Records in a dataset:
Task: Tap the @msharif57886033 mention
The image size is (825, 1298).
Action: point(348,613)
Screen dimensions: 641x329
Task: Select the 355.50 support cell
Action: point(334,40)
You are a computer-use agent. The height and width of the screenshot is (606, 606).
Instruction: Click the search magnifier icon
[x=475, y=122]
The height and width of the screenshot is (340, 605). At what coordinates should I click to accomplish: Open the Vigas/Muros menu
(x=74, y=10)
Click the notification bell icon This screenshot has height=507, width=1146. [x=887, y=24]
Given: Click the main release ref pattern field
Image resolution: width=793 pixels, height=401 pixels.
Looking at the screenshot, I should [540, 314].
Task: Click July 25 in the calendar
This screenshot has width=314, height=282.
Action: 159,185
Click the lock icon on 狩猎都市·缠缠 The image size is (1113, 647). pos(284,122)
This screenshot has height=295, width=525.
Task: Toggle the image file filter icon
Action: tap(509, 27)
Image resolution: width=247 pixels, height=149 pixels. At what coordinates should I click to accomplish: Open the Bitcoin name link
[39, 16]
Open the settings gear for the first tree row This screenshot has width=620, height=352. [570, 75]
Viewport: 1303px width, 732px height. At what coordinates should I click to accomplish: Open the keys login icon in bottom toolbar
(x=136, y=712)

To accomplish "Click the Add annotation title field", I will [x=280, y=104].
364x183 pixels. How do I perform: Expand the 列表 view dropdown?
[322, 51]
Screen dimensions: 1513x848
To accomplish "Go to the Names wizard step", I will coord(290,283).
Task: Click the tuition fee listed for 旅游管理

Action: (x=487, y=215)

> _What you need to do_
Return the lines between the one that contains "Click the lock" and the one that contains "Open the settings", inclusive, reproducing them without any change.

> _Answer_
Click the lock icon on 狩猎都市·缠缠 The image size is (1113, 647). pos(284,122)
This screenshot has height=295, width=525.
Task: Toggle the image file filter icon
Action: tap(509, 27)
Image resolution: width=247 pixels, height=149 pixels. At what coordinates should I click to accomplish: Open the Bitcoin name link
[39, 16]
Open the settings gear for the first tree row This screenshot has width=620, height=352. [570, 75]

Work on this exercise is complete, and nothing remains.